In Sweet Tea: Black Gay Men of the South, E. Patrick Johnson assembles a variety of oral histories that collectively explore the range of codes and practices that emerge from the intersection of southern, queer, and black identities, and examines how these seemingly conflicting ideological positions are mediated and negotiated within what he terms the "diverse (and perverse) social fabric of southern living" (1). Building on earlier groundbreaking work by John Howard and James T. Sears while more directly focusing on questions of race and masculinity, Johnson assertively challenges the myth that to be gay in the South is to live a life marked by silence, invisibility, and isolation.1 The voices collected here not only dispute the idea that gay subcultures flourish primarily in northern, secular, urban areas but also attempt to deconstruct myths about black male sexuality and rework stereotypes about southern identity.

Johnson foregrounds this tripartite mission early on: "Not only does the history of southern black gay men demand a reconsideration of what constitutes a 'vital' subculture; it also necessitates a reconsideration of the South as 'backward' and 'repressive," when clearly gay community building and desire emerge simultaneously within and against southern culture" (3). Toward these ends, Johnson collected the oral histories of sixty-three men from fifteen different states across the South between August 2004 and October 2006. While he consciously attempts to represent a range of occupations and class backgrounds, he also acknowledges upfront that he has largely relied on his own networks of friends and acquaintances to provide sources. While this gives an intimacy to the project—and ensures Johnson's safety—it also, at times, provides too narrow a range of black gay experience. Most of the oral histories come primarily from men born in the late 1940s to the early 1960s, and those of the under-thirty set, who have had a radically different experience of both queer sexuality and southern identity, are noticeably underrepresented. [End Page 213]
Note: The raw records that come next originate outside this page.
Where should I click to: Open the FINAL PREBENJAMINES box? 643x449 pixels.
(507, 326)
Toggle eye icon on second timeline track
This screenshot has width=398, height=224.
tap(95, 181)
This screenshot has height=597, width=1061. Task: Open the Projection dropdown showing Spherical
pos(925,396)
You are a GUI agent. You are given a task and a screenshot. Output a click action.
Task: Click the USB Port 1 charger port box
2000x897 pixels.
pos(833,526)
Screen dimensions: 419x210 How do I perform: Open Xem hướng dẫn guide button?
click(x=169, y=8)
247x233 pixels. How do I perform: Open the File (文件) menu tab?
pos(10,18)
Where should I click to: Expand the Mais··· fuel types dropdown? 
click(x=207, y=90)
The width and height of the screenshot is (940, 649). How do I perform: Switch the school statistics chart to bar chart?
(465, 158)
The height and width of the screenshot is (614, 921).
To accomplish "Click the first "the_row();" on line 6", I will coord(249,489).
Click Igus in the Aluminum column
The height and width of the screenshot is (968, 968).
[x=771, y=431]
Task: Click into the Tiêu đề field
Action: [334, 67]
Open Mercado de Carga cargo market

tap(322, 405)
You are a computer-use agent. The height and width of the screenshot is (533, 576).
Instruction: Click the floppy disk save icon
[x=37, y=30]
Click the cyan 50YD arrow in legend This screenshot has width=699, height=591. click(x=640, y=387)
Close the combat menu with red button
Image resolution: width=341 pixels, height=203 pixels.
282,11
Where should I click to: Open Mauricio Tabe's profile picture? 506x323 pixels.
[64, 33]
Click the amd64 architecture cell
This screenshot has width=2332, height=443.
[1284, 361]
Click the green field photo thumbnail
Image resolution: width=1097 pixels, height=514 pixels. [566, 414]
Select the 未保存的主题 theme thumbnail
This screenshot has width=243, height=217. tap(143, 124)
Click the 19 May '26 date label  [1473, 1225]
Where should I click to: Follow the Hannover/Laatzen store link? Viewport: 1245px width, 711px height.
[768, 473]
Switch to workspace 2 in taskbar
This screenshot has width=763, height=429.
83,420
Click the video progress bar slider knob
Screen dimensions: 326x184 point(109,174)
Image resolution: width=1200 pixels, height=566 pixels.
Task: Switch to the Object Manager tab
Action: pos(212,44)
Over seven lengthy chapters organized by overarching themes and shared stories, Johnson tackles numerous aspects of gay black life in the South. Chapter 1 is about growing up; chapter 2 considers and challenges the "closet" as a model of black homosexuality in the South and explores the ambivalence of many of these men's identification with a politicized and public sexuality; chapter 3 centers on the role of religion and the black church in the expression of gay male sexuality; chapter 4 examines sexual activity; chapter 5 focuses on the extended narratives of four non-gender conforming men; chapter 6 concentrates on stories of love and loss; and chapter 7 examines queer identity across generations, comparing the lives of two men who are eighty-six and ninety-three years old with the youngest in the study, who were twenty-three and twenty-one years old at the time of the interviews. While this thematic framework emphasizes the shared stories that draw these men together, it ends up ultimately blurring the geographic and demographic diversity that Johnson carefully tried to cultivate, making it difficult to follow each recurring narrator.

As a black gay southerner himself, Johnson's study is also a negotiation of his own identity, and he foregrounds this quite consciously, framing his research as an act of "critical performance ethnography" (8) that relies on a "co-performance" whereby "both the researcher and the narrator are performing for one another" (8). Yet it is unclear how these statements in his introduction play out in the text itself: Johnson provides short framing sections within each of the text's seven chapters, but shies away from making these brief preludes adequately reflective. Likewise, he holds back from probing his subjects in the interviews, instead providing only occasional interjections into their stories.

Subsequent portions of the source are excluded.